- **TASK DETAILS**: From the line with "The width and height of the screenshot is (1059, 729)." through the line with "The height and width of the screenshot is (904, 518).", repeat the entries verbatim, both end lines included, and add nothing.

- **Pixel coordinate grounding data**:
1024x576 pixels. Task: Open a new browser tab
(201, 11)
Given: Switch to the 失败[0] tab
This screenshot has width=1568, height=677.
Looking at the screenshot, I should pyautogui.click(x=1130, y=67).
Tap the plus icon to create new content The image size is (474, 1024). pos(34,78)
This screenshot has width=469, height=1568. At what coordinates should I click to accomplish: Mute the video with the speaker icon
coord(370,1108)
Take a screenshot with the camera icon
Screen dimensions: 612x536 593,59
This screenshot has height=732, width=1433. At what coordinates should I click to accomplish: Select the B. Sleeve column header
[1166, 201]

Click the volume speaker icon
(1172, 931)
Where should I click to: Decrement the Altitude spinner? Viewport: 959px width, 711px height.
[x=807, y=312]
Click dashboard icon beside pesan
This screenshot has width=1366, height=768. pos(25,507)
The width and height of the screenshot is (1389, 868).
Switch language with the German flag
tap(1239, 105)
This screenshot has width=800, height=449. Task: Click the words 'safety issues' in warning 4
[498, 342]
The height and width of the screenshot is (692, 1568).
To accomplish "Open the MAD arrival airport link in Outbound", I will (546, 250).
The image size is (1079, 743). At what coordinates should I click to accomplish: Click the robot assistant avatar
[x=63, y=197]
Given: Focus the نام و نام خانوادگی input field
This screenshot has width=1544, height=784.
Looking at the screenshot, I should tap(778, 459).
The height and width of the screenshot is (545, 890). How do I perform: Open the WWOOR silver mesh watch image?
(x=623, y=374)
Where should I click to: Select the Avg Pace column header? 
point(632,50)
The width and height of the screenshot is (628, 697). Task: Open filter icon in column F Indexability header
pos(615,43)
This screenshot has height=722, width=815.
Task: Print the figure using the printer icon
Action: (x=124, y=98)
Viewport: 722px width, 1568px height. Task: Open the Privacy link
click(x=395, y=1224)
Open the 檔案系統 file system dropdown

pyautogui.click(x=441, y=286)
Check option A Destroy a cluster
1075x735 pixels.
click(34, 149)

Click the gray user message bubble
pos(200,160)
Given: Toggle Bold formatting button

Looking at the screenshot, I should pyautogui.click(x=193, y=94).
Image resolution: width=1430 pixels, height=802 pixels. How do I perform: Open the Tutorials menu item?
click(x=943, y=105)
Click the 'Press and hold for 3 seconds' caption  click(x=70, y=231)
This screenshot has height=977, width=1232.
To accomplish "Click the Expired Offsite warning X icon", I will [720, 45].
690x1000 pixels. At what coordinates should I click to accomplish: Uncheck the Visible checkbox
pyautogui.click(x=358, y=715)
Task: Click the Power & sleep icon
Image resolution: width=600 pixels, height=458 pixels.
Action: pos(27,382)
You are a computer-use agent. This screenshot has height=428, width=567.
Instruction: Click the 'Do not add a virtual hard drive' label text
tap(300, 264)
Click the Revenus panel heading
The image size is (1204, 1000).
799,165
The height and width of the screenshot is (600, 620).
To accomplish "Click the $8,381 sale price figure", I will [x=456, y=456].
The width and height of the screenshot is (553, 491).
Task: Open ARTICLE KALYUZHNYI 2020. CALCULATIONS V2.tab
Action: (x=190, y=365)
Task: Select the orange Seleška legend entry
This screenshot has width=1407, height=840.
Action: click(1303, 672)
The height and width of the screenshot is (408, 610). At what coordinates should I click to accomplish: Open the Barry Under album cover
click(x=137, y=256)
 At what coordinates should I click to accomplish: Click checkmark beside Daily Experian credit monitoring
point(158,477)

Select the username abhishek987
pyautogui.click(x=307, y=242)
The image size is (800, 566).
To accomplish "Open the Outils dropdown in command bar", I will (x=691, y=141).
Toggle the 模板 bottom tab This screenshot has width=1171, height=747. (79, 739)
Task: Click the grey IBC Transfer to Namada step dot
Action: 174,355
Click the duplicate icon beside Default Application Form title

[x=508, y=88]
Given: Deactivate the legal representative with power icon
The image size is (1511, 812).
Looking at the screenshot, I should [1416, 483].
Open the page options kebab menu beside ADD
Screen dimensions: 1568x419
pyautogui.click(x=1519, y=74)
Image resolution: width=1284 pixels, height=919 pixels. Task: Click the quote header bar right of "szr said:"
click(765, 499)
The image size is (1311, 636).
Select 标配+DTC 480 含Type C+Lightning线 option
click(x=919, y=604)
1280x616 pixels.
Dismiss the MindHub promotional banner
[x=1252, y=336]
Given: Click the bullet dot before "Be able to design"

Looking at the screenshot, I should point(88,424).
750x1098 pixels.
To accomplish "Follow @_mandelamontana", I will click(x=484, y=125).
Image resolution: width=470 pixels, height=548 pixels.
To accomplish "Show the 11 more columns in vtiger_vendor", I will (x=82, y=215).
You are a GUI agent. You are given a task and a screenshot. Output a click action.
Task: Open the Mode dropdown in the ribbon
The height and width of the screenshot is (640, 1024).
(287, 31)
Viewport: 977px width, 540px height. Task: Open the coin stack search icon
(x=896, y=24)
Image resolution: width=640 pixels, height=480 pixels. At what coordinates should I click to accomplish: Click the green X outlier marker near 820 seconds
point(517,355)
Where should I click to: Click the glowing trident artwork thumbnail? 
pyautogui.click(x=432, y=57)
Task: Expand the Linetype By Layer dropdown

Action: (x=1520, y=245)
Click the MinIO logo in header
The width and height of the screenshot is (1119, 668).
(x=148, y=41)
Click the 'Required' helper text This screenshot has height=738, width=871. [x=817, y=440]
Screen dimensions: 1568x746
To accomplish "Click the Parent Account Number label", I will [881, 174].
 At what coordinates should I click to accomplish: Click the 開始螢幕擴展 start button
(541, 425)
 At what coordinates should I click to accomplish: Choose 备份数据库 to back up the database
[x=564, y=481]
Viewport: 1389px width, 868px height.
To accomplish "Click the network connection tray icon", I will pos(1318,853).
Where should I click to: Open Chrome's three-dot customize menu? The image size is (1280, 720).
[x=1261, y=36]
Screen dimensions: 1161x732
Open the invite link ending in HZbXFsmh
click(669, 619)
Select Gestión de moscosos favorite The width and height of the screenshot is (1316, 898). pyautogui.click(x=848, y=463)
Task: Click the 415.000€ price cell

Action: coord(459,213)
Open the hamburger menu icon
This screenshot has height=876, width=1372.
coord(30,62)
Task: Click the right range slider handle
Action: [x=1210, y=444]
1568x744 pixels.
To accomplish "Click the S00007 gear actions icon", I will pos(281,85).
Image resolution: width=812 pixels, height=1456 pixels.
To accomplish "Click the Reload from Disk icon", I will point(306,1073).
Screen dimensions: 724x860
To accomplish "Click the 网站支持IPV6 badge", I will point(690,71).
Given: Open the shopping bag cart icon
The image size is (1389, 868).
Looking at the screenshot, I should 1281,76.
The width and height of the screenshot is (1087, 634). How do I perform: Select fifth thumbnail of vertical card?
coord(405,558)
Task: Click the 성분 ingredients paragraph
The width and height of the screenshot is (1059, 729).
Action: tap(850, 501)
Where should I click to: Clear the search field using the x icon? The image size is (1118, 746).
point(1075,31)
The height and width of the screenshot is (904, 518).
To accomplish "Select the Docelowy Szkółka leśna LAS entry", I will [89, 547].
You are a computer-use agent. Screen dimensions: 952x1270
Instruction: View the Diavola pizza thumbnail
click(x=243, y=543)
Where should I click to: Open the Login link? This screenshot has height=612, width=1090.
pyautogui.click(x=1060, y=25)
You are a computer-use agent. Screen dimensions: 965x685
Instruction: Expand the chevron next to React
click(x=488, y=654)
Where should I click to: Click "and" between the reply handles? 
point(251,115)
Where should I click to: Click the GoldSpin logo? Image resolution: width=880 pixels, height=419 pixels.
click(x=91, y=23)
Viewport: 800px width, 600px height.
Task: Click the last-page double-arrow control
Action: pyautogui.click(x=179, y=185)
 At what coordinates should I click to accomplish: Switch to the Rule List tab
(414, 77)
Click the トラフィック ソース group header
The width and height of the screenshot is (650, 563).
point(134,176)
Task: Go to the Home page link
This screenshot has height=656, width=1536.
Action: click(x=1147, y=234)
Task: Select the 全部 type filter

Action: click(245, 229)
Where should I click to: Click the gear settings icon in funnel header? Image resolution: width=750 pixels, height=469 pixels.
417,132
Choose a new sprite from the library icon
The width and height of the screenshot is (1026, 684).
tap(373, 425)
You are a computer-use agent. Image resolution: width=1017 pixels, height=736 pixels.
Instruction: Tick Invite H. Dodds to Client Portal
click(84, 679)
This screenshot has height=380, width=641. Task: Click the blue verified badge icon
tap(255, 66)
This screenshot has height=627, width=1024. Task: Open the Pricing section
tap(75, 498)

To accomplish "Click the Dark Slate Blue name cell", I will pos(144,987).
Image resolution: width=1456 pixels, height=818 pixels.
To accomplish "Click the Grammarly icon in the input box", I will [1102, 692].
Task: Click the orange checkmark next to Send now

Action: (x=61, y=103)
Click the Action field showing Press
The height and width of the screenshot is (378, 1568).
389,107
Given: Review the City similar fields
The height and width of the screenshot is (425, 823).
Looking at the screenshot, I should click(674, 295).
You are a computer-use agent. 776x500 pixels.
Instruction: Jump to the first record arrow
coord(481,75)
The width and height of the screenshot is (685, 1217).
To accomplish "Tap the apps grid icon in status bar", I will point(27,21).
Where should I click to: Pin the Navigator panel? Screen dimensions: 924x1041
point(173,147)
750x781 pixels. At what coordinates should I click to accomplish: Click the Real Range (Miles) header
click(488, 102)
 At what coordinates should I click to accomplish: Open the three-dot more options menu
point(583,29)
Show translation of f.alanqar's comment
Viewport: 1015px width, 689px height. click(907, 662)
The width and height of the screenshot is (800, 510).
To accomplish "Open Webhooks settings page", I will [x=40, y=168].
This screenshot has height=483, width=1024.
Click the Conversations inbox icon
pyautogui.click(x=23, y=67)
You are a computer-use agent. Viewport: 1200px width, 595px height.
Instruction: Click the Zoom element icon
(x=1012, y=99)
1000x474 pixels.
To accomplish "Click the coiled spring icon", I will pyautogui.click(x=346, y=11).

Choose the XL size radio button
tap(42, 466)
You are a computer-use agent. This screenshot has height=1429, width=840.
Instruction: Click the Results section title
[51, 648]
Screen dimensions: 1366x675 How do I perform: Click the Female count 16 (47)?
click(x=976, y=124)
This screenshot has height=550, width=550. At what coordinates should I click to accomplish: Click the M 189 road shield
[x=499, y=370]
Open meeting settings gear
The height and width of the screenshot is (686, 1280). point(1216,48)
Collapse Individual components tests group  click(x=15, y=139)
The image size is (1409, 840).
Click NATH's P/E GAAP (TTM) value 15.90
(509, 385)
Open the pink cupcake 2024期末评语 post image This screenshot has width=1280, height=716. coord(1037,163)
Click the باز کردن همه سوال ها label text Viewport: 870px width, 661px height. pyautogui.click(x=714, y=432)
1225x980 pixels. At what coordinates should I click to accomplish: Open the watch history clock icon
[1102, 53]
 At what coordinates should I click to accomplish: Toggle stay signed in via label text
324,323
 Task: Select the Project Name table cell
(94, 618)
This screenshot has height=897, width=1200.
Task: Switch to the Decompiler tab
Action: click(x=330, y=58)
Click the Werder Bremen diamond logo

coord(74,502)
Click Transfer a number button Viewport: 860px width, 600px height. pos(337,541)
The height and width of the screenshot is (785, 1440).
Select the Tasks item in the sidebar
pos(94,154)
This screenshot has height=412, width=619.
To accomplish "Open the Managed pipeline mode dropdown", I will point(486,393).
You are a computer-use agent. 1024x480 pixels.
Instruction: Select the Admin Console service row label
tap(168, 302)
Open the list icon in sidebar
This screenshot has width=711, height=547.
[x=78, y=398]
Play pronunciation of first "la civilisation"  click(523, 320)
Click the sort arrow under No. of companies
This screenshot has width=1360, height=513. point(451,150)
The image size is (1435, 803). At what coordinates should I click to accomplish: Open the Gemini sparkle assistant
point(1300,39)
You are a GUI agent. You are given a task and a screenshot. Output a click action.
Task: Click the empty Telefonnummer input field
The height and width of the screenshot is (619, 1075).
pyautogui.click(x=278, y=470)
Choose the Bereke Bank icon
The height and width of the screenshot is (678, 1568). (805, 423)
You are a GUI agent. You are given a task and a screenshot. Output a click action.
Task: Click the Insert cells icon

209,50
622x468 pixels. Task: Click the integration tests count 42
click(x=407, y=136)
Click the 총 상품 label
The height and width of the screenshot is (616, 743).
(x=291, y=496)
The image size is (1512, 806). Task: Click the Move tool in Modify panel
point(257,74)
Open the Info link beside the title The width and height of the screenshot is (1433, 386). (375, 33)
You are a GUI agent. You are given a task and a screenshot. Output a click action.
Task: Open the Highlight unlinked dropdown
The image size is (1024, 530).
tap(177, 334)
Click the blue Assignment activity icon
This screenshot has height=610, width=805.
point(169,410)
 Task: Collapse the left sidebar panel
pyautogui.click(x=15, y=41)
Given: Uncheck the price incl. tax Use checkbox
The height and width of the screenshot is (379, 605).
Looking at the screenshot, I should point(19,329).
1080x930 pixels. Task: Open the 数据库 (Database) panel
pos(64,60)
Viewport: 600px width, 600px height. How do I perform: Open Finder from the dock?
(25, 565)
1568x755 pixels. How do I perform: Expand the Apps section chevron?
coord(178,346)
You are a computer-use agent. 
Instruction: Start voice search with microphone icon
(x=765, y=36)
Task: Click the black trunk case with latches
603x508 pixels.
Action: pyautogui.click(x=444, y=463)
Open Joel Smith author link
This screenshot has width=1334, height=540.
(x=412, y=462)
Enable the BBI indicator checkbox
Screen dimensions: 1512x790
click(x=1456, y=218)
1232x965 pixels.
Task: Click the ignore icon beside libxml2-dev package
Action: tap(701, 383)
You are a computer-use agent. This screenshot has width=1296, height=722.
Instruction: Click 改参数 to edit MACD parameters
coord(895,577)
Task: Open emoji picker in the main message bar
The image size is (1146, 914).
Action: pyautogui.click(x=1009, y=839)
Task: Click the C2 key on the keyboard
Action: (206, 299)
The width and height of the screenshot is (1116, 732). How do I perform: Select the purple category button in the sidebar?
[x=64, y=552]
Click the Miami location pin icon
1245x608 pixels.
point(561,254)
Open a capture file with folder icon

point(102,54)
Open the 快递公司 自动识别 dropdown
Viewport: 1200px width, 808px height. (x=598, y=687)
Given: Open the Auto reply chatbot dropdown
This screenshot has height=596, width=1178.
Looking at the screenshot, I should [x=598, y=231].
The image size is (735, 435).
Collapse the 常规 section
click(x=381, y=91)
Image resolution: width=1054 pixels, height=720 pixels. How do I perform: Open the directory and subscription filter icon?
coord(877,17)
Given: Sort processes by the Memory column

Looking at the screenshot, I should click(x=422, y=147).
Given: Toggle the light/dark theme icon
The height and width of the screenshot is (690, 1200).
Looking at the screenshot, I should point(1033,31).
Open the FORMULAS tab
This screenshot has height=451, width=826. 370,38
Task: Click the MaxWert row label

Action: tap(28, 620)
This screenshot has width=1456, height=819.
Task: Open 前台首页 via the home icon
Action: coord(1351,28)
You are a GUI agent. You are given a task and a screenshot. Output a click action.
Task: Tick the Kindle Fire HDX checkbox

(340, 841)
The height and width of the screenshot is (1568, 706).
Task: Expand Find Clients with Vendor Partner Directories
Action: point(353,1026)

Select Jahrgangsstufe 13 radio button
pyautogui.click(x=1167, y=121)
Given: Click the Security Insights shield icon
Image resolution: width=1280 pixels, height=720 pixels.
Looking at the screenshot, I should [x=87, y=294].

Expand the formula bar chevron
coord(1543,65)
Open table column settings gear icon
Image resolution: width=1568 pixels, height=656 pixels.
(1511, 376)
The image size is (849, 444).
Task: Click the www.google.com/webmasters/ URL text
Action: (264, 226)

- **TASK RESULT**:
The width and height of the screenshot is (1059, 729).
Action: tap(850, 501)
Where should I click to: Clear the search field using the x icon? The image size is (1118, 746).
point(1075,31)
The height and width of the screenshot is (904, 518).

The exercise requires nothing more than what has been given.